=第四章・第三部=

陽炎う遮光より来る日

 

 空を眺めながら、微笑みを浮かべる鶫…。
 何を言われるのか…と、肩を強張らせ、うつむく雀…。
 固まったように動かない二人、そうやって時が流れていく空間に、たまらず、雀は口を割った。
「えっと…」
「あなたがここに着たのは、偶然ではなく、神が私に与えてくれたチャンスと思っているわ…」
 不意に、その雀の言葉をさえぎるように、鶫が口を開いた。
 ただ、先ほどとは違う…なまりのない流暢りゅうちょうな喋り方だったので、雀は目を見開き、視線を鶫に向ける。

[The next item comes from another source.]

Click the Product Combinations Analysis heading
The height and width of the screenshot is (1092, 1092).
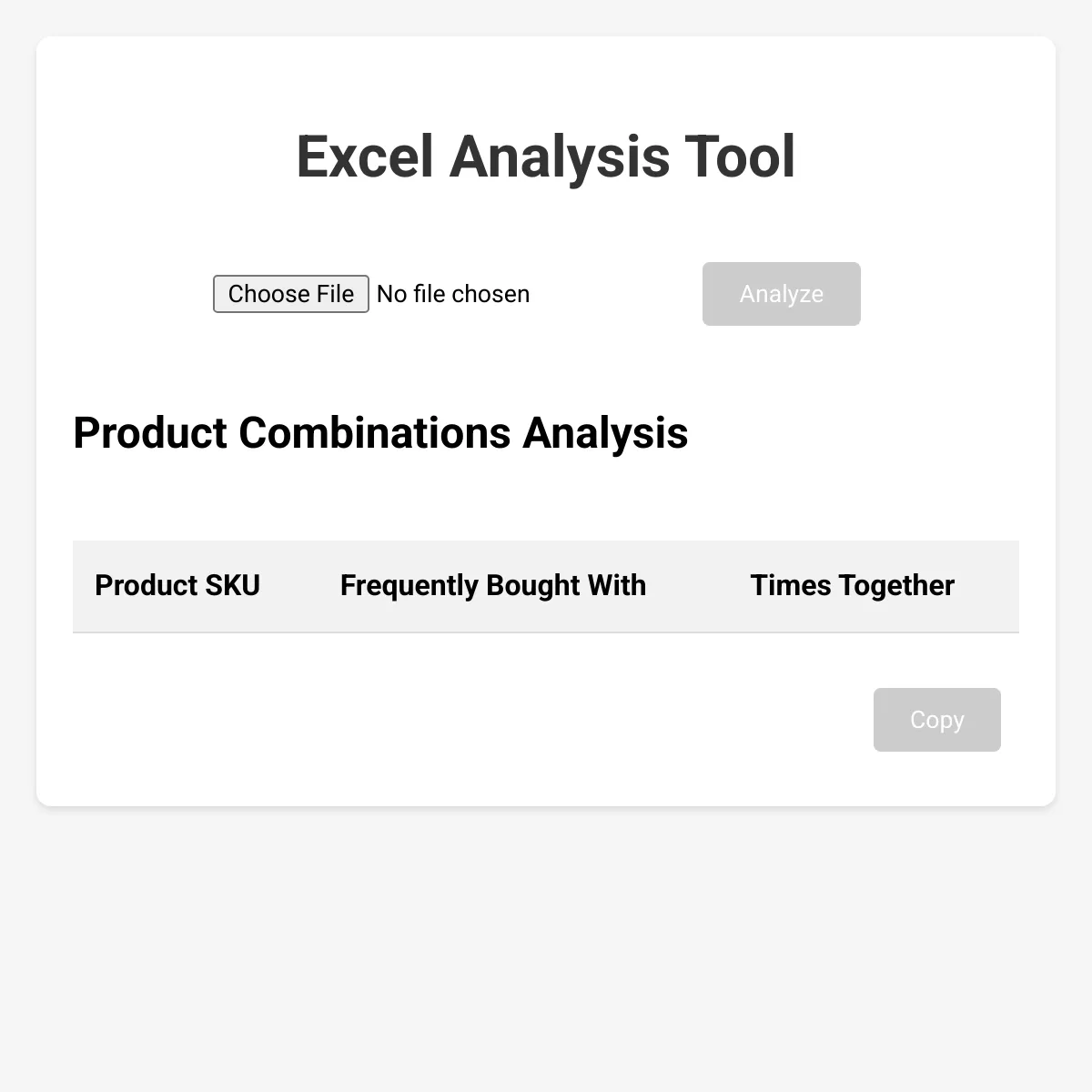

その表情は、あの大胆な笑顔ではなく、…はっとするような、綺麗な微笑みを見せていた。
「できる事ならば、あなたには、本当の事、聞いてもらいたいと思うのよ…」
「…」
 鶫の微笑みの中に宿る悲しみを微かに感じ取った雀は、その先に潜む事を探るように彼女を見つめ返す。
「きっと、隼人は…あなたのような人の助けが必要になる…」
「私の…助け…」
「それは、私やイスカではできない。いえ、できる事じゃない…。から」
「…」
 そして、鶫は一息だけ置いて、「あなたに一つだけ、質問しても良いかしら」と言い、隼人とイスカのいる駄菓子屋に視線を向け、問いかける。
「雀さん、隼人がもし、…これからも、…困難にあった時、支えてもらえるかしら?」
 つられるように同じ方向を見ていた雀は、その言葉に視線を彼女へ戻す。
「私は、隼人と知り合って、隼人と知り合った人達を見て、雀さん…あなたなら…隼人の行く末を守ってくれると、信じてる」
「鶫さん…」
「もちろん、共に過ごすとか、そういうのじゃないのよ。でも、できるなら…あなたと一緒に過ごしてほしいとも思う」
 鶫は、それから、真剣な眼差しで…雀を見た。